*** Begin section ***

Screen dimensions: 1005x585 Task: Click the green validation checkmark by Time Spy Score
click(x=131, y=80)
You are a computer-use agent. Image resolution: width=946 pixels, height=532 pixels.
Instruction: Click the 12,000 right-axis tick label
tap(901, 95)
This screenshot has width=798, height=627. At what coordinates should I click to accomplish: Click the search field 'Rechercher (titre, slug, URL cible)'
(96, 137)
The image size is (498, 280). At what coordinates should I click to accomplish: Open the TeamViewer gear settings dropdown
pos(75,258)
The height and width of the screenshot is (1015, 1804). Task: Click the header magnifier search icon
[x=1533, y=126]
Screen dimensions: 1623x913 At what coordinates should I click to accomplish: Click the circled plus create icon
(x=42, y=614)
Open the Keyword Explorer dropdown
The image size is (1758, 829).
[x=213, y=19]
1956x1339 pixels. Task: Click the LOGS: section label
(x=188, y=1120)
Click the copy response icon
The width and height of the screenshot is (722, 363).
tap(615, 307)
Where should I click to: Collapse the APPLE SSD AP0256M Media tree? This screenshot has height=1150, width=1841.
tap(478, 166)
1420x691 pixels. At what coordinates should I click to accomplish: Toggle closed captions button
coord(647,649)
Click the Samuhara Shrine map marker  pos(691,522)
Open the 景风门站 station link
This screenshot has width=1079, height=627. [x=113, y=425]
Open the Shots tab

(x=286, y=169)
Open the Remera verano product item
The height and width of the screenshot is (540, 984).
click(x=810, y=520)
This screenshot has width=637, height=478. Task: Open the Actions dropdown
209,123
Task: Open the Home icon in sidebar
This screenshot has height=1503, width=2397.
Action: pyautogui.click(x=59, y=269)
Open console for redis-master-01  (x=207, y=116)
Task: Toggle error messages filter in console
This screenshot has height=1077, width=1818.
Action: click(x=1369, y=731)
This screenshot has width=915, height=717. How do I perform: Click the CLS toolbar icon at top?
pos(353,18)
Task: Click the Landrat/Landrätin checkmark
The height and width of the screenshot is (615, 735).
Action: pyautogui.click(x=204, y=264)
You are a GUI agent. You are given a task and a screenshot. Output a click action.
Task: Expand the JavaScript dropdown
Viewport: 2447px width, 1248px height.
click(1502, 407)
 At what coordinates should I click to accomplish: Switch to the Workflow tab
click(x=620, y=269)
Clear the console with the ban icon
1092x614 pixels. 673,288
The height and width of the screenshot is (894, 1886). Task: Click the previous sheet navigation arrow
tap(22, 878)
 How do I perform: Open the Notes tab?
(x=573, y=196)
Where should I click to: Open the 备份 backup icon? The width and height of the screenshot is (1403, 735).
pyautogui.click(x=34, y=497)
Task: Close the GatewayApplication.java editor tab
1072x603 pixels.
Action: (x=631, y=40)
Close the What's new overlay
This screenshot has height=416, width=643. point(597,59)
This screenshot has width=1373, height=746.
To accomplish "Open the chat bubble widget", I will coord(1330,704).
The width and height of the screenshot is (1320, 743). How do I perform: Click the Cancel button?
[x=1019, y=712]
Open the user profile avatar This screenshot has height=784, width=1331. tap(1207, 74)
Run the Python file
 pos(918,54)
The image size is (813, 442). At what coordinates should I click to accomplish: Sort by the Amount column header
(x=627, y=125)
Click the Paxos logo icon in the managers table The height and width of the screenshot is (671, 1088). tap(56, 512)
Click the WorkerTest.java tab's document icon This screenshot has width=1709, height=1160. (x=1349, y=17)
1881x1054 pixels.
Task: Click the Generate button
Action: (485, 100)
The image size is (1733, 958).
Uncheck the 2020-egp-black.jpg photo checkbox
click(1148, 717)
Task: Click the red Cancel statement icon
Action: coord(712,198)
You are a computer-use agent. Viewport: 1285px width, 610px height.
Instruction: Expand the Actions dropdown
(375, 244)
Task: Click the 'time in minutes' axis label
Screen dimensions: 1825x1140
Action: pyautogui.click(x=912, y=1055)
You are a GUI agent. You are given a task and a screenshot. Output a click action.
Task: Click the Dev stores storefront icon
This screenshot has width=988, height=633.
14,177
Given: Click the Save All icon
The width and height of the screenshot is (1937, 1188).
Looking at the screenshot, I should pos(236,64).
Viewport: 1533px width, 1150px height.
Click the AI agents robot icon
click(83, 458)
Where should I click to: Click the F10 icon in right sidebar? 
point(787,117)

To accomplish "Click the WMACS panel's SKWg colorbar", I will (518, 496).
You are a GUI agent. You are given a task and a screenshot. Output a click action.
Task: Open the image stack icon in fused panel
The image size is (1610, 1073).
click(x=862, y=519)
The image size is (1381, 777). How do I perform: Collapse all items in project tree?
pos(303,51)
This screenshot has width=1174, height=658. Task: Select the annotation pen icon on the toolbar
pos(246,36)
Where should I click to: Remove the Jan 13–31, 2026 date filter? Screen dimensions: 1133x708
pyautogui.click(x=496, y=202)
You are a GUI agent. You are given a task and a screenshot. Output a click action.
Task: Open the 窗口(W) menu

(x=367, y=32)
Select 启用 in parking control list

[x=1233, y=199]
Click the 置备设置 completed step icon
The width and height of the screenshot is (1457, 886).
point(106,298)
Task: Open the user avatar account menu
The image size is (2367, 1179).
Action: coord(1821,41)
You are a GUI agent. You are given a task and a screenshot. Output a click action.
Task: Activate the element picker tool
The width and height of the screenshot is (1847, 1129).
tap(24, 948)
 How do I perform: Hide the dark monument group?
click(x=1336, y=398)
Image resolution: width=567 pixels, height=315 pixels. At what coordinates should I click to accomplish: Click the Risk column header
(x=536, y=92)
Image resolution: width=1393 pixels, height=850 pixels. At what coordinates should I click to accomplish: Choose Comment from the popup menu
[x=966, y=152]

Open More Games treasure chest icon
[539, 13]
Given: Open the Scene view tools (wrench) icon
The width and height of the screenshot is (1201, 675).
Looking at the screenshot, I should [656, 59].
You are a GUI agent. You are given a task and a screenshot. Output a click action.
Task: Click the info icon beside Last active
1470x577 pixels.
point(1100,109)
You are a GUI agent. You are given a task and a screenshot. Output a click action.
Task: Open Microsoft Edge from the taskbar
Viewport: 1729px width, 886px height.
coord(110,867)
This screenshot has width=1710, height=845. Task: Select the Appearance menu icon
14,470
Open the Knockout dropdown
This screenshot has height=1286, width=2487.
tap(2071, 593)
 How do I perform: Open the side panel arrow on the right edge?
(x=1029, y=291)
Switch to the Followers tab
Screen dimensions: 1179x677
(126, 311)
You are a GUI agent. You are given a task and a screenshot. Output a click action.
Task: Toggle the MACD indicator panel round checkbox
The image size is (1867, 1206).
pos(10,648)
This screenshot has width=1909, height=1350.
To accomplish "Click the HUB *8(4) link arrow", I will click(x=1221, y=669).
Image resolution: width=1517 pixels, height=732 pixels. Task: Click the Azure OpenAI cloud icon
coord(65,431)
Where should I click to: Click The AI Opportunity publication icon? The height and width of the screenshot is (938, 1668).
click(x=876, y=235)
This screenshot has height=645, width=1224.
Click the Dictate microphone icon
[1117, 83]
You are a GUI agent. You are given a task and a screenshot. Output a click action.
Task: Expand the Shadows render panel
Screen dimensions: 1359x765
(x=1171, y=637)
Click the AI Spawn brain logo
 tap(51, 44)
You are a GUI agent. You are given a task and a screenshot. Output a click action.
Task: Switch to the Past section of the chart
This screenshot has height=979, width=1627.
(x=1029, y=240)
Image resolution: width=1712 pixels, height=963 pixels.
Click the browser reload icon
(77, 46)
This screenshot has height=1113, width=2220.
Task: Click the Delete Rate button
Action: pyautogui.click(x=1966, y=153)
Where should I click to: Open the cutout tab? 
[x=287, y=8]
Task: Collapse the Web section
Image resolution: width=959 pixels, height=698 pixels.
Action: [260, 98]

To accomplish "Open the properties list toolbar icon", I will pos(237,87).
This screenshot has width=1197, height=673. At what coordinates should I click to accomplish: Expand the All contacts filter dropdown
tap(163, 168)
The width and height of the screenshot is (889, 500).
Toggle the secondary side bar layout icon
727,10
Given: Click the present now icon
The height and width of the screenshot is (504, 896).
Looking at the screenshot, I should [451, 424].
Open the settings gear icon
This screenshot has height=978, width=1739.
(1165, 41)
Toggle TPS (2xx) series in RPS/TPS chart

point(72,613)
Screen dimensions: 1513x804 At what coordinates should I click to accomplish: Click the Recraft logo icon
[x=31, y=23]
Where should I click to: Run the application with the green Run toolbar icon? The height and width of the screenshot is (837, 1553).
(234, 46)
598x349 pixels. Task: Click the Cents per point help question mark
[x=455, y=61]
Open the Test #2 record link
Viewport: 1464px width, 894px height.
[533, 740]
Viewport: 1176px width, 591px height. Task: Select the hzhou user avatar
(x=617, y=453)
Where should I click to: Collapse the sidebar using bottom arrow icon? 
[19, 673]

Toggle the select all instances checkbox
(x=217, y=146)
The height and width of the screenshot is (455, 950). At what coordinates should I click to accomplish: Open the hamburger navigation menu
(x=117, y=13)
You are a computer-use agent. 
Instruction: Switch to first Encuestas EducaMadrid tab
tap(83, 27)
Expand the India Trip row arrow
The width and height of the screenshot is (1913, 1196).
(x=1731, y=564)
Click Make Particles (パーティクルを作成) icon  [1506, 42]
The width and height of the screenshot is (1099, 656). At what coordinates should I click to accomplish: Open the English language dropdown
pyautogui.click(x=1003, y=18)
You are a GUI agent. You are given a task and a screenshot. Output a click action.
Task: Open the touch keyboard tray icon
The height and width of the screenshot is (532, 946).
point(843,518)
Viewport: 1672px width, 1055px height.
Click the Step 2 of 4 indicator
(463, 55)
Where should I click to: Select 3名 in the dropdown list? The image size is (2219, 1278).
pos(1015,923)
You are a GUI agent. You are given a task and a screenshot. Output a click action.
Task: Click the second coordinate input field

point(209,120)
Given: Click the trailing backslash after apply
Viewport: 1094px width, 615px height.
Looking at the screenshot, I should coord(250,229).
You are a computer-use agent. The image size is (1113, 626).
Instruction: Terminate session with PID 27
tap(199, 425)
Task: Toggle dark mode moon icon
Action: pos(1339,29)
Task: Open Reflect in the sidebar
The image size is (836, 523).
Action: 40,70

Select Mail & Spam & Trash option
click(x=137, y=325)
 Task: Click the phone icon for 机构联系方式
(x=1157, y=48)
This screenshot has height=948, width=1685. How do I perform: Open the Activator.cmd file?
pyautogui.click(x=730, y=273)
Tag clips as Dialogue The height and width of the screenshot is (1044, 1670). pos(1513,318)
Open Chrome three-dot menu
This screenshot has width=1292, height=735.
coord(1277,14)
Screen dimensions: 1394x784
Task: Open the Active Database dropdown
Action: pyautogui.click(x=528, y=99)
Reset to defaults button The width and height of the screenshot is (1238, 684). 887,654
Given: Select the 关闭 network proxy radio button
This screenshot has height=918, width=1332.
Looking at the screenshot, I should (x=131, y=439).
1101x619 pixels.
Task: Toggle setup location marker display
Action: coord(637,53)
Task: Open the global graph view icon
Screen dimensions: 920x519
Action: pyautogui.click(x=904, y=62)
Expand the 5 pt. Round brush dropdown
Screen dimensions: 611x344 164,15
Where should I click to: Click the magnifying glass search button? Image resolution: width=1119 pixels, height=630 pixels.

*** End section ***

§ **WORK ORDER**
Look back at the data above. Transcribe exactly the lines starting at the line that contains "1420x691 pixels. At" and ending at the line that contains "Open console for".

§ **TASK OUTPUT**
1420x691 pixels. At what coordinates should I click to accomplish: Toggle closed captions button
coord(647,649)
Click the Samuhara Shrine map marker  pos(691,522)
Open the 景风门站 station link
This screenshot has width=1079, height=627. [x=113, y=425]
Open the Shots tab

(x=286, y=169)
Open the Remera verano product item
The height and width of the screenshot is (540, 984).
click(x=810, y=520)
This screenshot has width=637, height=478. Task: Open the Actions dropdown
209,123
Task: Open the Home icon in sidebar
This screenshot has height=1503, width=2397.
Action: pyautogui.click(x=59, y=269)
Open console for redis-master-01  (x=207, y=116)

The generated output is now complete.